Extract

The author of this article is to be congratulated for the impeccable timing and the issues that he brings for consideration. For some of us with long memories in the field of sexual medicine, it appears that the understanding of the pathophysiology, diagnosis, and therapeutics of premature ejaculation (PE) is at the developmental stage of knowledge that erectile dysfunction (ED) was at the time of the National Institutes of Health Consensus Development Conference on Impotence in 1992 [1,2]. From semantics to diagnostic techniques and from definition to therapy, the similarities are conspicuous. The definition of the condition itself is under question, the diagnostic paraphernalia primitive or inconsistent producing conflicting results [3] and the treatments that are largely nonspecific [4].

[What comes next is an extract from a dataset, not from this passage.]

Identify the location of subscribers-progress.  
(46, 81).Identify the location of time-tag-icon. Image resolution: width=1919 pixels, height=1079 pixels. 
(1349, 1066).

Extreme care must be exercised in the definition of PE. The stringent criterion of an IELT of ≤60 seconds is appropriate for research purposes, particularly in order to maintain objectivity in the assessment of efficacy of new therapies. Such strictness is wholly unsuitable in clinical practice. The danger here is that new treatments might be assigned restricted indications and become unavailable for couples dissatisfied with the male’s ejaculatory performance if their fulfillment is beyond this arbitrary limit. How often do clinicians base their current therapeutic decisions for treating PE on the stopwatch technique? It is not even standardized! The concept of biological and analytical variation, largely ignored in diagnosing PE, must be seriously considered and the use of reference intervals must be treated with special caution, particularly when current tools are as imperfect and inaccurate as the stopwatch method.